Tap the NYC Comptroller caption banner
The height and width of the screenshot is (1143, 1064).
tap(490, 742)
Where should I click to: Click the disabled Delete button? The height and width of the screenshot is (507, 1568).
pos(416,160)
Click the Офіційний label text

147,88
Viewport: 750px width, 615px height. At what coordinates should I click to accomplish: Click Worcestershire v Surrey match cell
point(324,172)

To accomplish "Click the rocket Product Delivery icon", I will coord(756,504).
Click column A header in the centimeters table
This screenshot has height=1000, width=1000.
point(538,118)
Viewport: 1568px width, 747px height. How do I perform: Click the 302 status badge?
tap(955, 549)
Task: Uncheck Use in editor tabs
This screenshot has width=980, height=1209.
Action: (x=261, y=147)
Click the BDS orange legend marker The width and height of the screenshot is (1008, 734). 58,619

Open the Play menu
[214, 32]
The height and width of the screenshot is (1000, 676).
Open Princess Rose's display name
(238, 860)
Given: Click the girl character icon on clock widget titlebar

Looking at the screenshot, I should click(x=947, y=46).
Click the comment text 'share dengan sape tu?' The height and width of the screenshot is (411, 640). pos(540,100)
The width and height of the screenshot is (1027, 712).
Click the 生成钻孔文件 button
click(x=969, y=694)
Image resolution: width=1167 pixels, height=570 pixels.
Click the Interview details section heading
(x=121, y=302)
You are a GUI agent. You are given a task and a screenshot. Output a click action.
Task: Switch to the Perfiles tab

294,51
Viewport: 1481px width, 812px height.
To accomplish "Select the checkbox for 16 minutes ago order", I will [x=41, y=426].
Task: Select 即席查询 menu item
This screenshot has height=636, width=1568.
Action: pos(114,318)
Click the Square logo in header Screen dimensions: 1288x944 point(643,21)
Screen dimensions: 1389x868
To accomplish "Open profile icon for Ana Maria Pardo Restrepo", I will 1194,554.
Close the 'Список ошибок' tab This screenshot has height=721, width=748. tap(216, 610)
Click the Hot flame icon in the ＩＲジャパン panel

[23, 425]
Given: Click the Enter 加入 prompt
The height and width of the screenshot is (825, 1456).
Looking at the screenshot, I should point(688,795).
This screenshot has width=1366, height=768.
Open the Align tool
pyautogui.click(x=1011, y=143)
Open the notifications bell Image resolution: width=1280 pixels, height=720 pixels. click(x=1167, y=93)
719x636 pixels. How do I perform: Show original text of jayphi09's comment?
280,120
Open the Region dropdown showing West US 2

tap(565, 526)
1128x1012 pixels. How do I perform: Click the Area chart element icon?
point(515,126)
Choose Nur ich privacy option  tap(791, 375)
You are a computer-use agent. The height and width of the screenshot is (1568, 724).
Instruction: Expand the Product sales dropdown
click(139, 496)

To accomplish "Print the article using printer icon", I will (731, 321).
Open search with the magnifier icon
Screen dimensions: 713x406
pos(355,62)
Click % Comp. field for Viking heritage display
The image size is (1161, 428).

※

◆ **TASK DESCRIPTION**
Reproduce every one of the rows above line for line, with no changes.

◆ **REPLY TO THE TASK**
Tap the NYC Comptroller caption banner
The height and width of the screenshot is (1143, 1064).
tap(490, 742)
Where should I click to: Click the disabled Delete button? The height and width of the screenshot is (507, 1568).
pos(416,160)
Click the Офіційний label text

147,88
Viewport: 750px width, 615px height. At what coordinates should I click to accomplish: Click Worcestershire v Surrey match cell
point(324,172)

To accomplish "Click the rocket Product Delivery icon", I will coord(756,504).
Click column A header in the centimeters table
This screenshot has height=1000, width=1000.
point(538,118)
Viewport: 1568px width, 747px height. How do I perform: Click the 302 status badge?
tap(955, 549)
Task: Uncheck Use in editor tabs
This screenshot has width=980, height=1209.
Action: (x=261, y=147)
Click the BDS orange legend marker The width and height of the screenshot is (1008, 734). 58,619

Open the Play menu
[214, 32]
The height and width of the screenshot is (1000, 676).
Open Princess Rose's display name
(238, 860)
Given: Click the girl character icon on clock widget titlebar

Looking at the screenshot, I should click(x=947, y=46).
Click the comment text 'share dengan sape tu?' The height and width of the screenshot is (411, 640). pos(540,100)
The width and height of the screenshot is (1027, 712).
Click the 生成钻孔文件 button
click(x=969, y=694)
Image resolution: width=1167 pixels, height=570 pixels.
Click the Interview details section heading
(x=121, y=302)
You are a GUI agent. You are given a task and a screenshot. Output a click action.
Task: Switch to the Perfiles tab

294,51
Viewport: 1481px width, 812px height.
To accomplish "Select the checkbox for 16 minutes ago order", I will [x=41, y=426].
Task: Select 即席查询 menu item
This screenshot has height=636, width=1568.
Action: pos(114,318)
Click the Square logo in header Screen dimensions: 1288x944 point(643,21)
Screen dimensions: 1389x868
To accomplish "Open profile icon for Ana Maria Pardo Restrepo", I will 1194,554.
Close the 'Список ошибок' tab This screenshot has height=721, width=748. tap(216, 610)
Click the Hot flame icon in the ＩＲジャパン panel

[23, 425]
Given: Click the Enter 加入 prompt
The height and width of the screenshot is (825, 1456).
Looking at the screenshot, I should point(688,795).
This screenshot has width=1366, height=768.
Open the Align tool
pyautogui.click(x=1011, y=143)
Open the notifications bell Image resolution: width=1280 pixels, height=720 pixels. click(x=1167, y=93)
719x636 pixels. How do I perform: Show original text of jayphi09's comment?
280,120
Open the Region dropdown showing West US 2

tap(565, 526)
1128x1012 pixels. How do I perform: Click the Area chart element icon?
point(515,126)
Choose Nur ich privacy option  tap(791, 375)
You are a computer-use agent. The height and width of the screenshot is (1568, 724).
Instruction: Expand the Product sales dropdown
click(139, 496)

To accomplish "Print the article using printer icon", I will (731, 321).
Open search with the magnifier icon
Screen dimensions: 713x406
pos(355,62)
Click % Comp. field for Viking heritage display
The image size is (1161, 428).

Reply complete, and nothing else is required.